┌────────

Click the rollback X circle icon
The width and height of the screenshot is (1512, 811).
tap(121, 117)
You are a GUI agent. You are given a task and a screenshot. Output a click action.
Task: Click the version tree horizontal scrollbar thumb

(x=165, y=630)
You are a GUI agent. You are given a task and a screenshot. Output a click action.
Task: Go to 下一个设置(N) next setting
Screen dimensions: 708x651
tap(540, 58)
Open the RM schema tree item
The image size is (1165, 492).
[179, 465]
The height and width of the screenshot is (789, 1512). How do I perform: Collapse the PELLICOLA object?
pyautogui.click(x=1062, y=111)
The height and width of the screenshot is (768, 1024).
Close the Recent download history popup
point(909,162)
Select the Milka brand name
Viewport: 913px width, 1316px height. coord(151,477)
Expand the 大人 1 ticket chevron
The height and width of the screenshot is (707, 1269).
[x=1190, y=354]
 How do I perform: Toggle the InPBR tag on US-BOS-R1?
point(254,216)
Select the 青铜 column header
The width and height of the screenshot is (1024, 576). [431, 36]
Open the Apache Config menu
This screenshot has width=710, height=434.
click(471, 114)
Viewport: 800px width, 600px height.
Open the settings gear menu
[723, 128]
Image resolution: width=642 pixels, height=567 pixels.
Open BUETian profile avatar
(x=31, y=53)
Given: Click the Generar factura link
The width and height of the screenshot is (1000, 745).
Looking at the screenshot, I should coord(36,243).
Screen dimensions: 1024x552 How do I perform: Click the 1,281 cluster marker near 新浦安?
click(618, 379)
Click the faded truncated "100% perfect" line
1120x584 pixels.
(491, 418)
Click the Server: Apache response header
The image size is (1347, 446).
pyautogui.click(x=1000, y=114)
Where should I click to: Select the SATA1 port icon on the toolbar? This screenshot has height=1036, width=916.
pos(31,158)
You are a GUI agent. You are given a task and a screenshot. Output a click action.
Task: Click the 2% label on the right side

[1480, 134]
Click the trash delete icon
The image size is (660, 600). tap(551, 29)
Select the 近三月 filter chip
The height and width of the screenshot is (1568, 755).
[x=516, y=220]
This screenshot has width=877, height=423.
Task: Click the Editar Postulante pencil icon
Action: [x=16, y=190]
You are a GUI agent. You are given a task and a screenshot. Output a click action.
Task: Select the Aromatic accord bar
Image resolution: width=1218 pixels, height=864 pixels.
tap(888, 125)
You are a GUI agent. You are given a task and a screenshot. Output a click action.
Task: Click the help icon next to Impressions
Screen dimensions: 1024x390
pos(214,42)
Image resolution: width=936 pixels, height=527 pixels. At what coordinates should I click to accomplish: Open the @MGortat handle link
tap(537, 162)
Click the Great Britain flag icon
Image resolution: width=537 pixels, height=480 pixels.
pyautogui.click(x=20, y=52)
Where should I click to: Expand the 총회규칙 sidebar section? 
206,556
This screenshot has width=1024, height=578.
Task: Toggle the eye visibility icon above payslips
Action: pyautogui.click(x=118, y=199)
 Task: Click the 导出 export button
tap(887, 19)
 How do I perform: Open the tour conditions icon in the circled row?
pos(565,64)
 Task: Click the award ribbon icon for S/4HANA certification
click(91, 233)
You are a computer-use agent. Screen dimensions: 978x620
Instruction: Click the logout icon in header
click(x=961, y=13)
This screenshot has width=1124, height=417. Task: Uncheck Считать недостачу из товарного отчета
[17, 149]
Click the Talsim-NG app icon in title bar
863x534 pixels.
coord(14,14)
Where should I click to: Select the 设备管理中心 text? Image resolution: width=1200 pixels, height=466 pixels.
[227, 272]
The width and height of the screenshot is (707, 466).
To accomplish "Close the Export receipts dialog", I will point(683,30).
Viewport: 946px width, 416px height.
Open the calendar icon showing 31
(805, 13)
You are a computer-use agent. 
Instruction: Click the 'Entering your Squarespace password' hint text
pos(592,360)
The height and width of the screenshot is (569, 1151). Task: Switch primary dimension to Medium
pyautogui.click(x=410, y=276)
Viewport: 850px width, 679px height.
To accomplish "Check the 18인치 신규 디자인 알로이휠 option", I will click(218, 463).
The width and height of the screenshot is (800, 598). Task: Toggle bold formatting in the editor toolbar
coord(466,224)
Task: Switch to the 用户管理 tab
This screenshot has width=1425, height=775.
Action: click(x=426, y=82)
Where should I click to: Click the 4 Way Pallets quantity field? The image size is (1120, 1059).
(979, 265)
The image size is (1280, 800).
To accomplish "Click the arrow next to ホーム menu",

└────────

**WHAT THE TASK ASKS**
How many lines in this material contain the string "next"? State the number alone.

**OUTPUT FOR THIS EXERCISE**
3